Graph Policy Gradients for Large Scale Robot Control
In the recent past, deep learning and deep reinforcement learning has proved to be an extremely valuable tool for robotics. Harnessing the power of deep neural networks has emerged as a successful approach to designing policies that map sensor inputs to control outputs for complex tasks. These include, but are not limited to, learning to play video games, learning complex control policies for robot tasks. While these works are impressive, they often concern themselves with controlling a single entity. However, in many real-world applications, especially in fields like robotics, there exists a need to control multiple robots interacting with each other in co-operative or competitive settings.
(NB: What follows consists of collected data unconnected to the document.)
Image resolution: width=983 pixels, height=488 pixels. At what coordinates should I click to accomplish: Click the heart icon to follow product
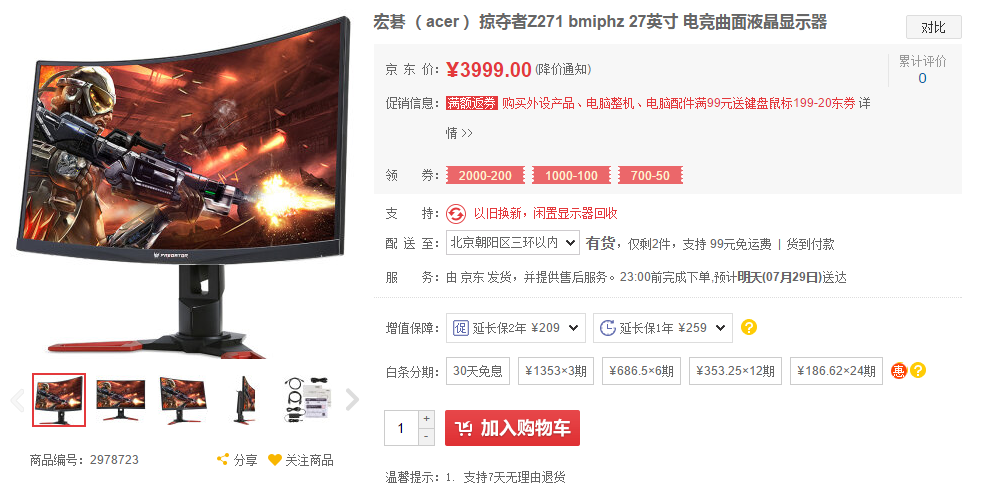coord(275,459)
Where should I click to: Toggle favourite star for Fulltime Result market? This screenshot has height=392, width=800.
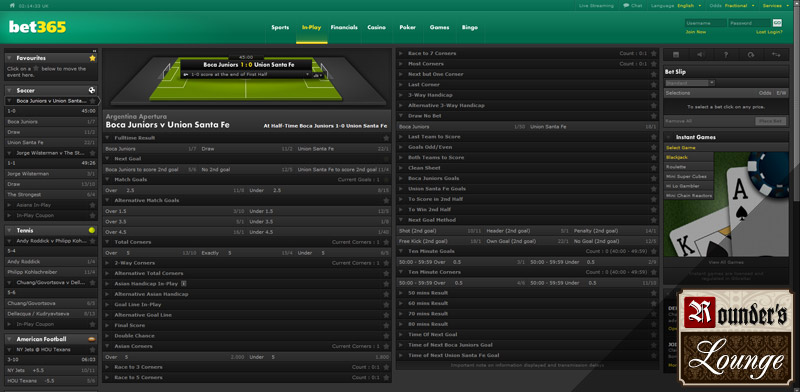point(386,138)
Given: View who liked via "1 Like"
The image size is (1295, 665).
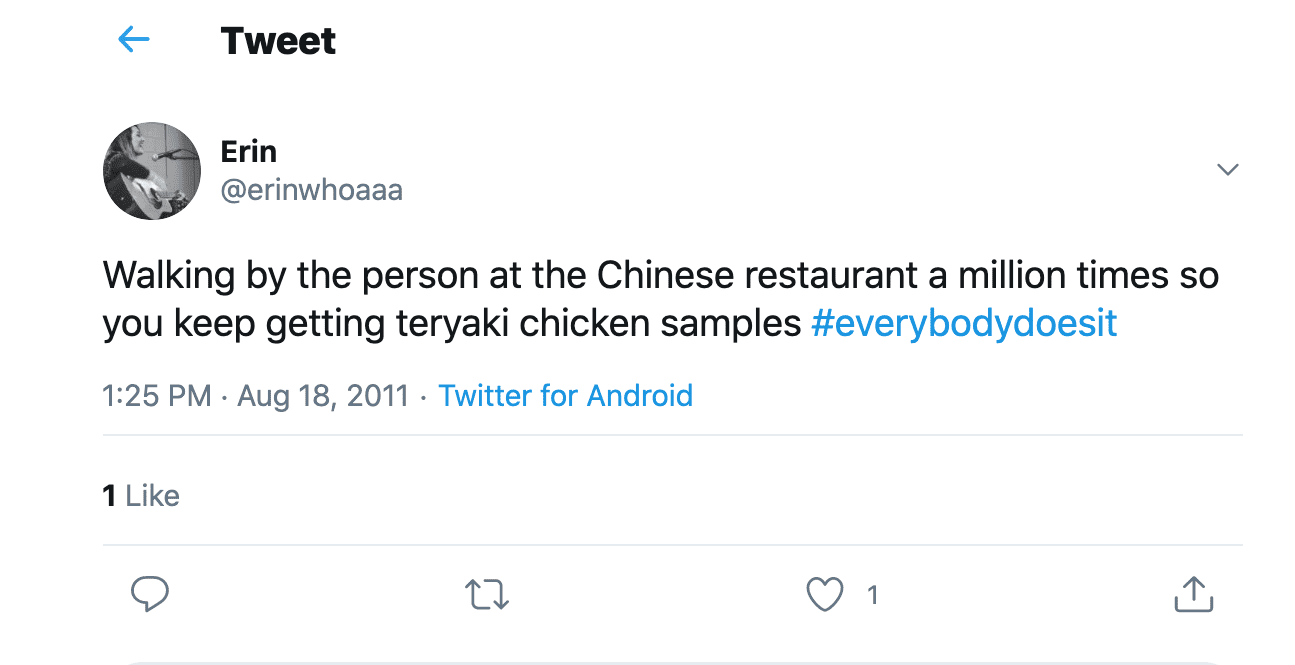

In such a scenario, as the number of robots increases, the dimensionality of the input space and the control space both increase making it much harder to learn meaningful policies.
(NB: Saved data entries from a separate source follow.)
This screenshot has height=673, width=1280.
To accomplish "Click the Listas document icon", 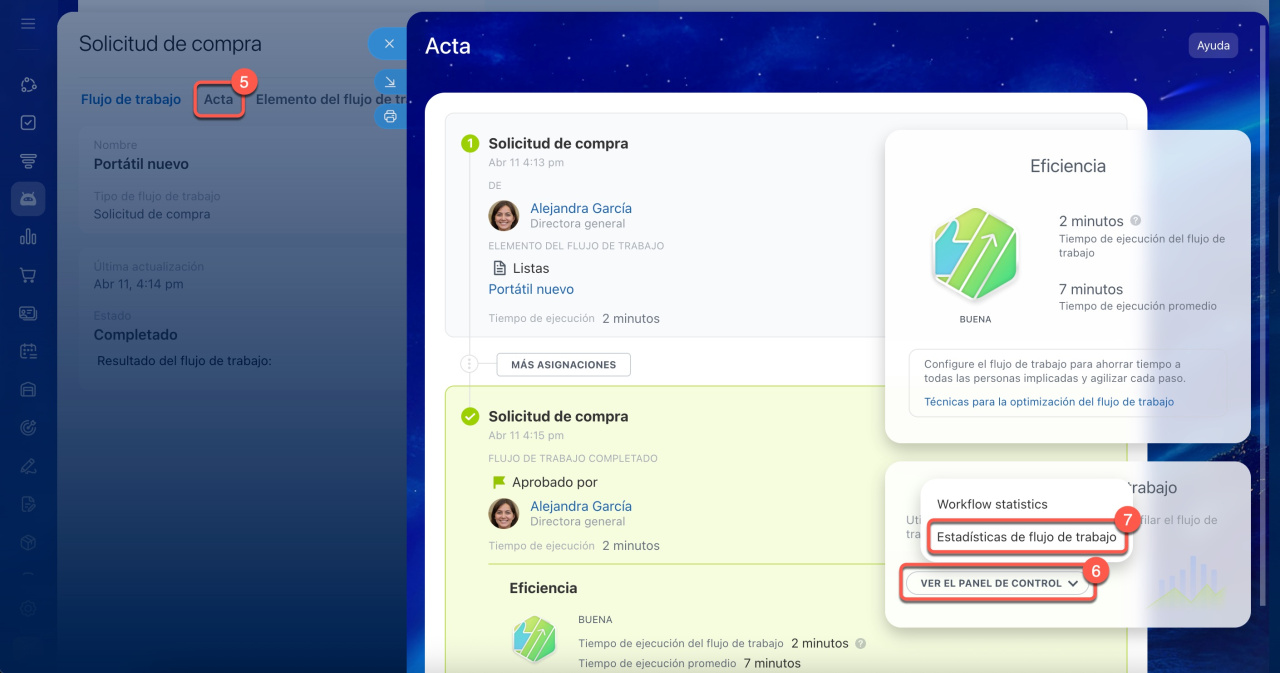I will coord(499,268).
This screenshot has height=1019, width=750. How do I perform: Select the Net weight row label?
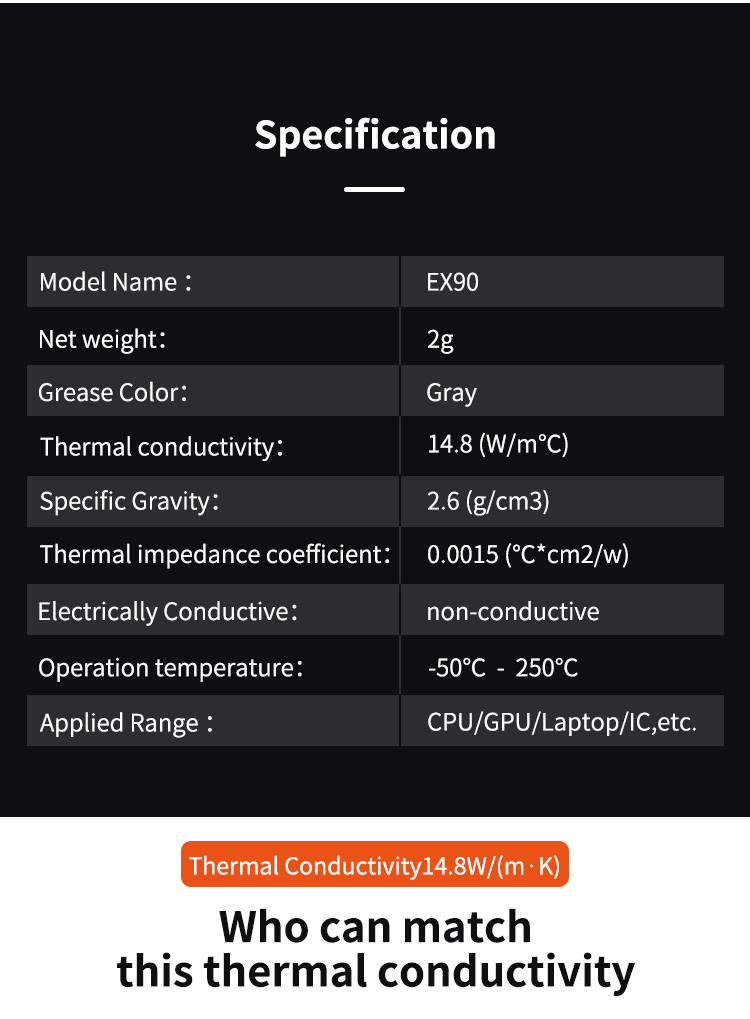pos(102,339)
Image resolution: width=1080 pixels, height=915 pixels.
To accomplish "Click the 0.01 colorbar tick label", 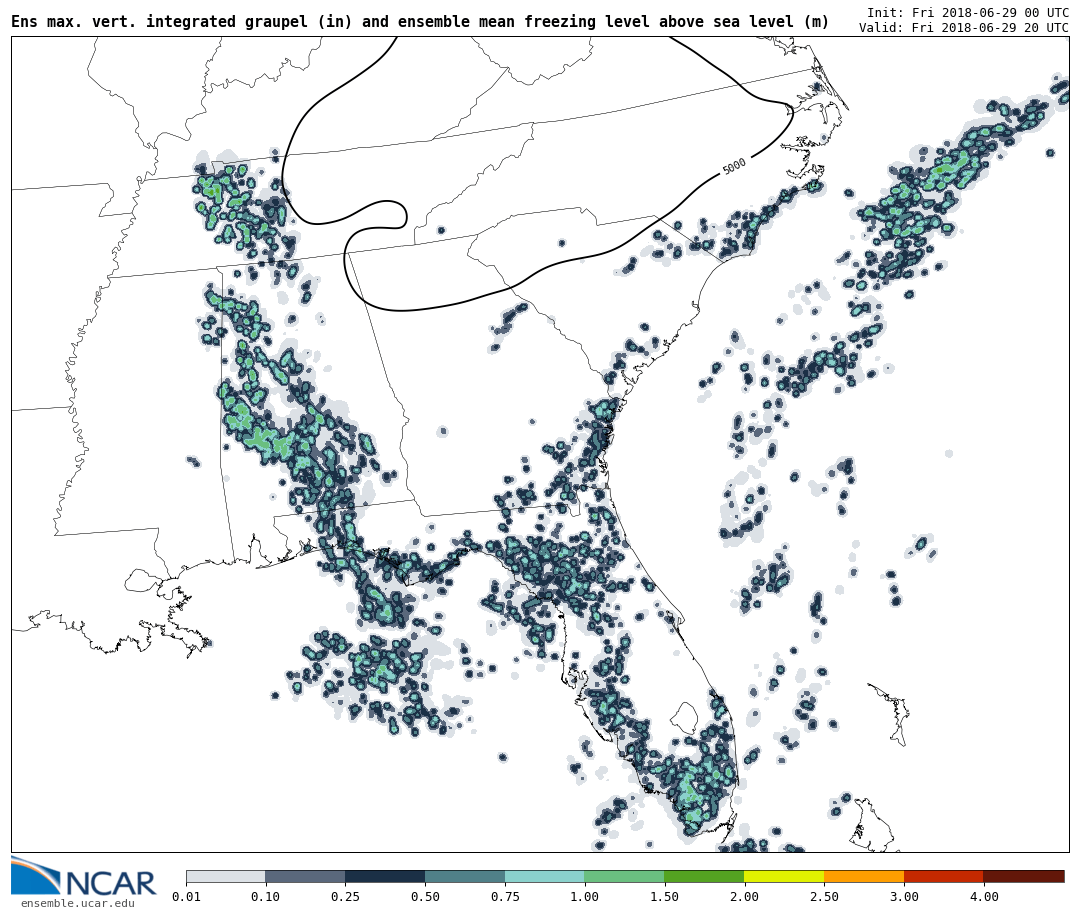I will (x=186, y=897).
Another key problem with attempting to use reinforcement learning for multi-robot problems is the increase in entropy of the system. In reinforcement learning, the robot/agent attempts to learn how to execute a task by executing the same task repeatedly. For single-agent systems such as an agent learning to play a video game, one might need 5–10 million examples to learn meaningful behavior. When the number of agents is increased, the randomness of the system increases and learning meaningful behavior for a large number of robots is almost computationally intractable.
To solve these problems for large scale multi-robot control, we draw inspiration from convolutional neural networks (CNNs). CNNs consist of sequentially composed layers where each layer comprises of banks of linear time-invariant filters to extract local features along with pooling operations to reduce the dimensionality. However, CNNs cannot be directly applied to irregular data elements that have arbitrary pairwise relationships defined by an underlying graph. To overcome this limitation, there has been the advent of a new architecture called graph convolutional networks (GCNs). Similar to CNNs, GCNs consist of sequentially composed layers that regularize the linear transform in each layer to be a graph convolution with a bank of graph filters and the weights of the filter are learned by minimizing some cost function.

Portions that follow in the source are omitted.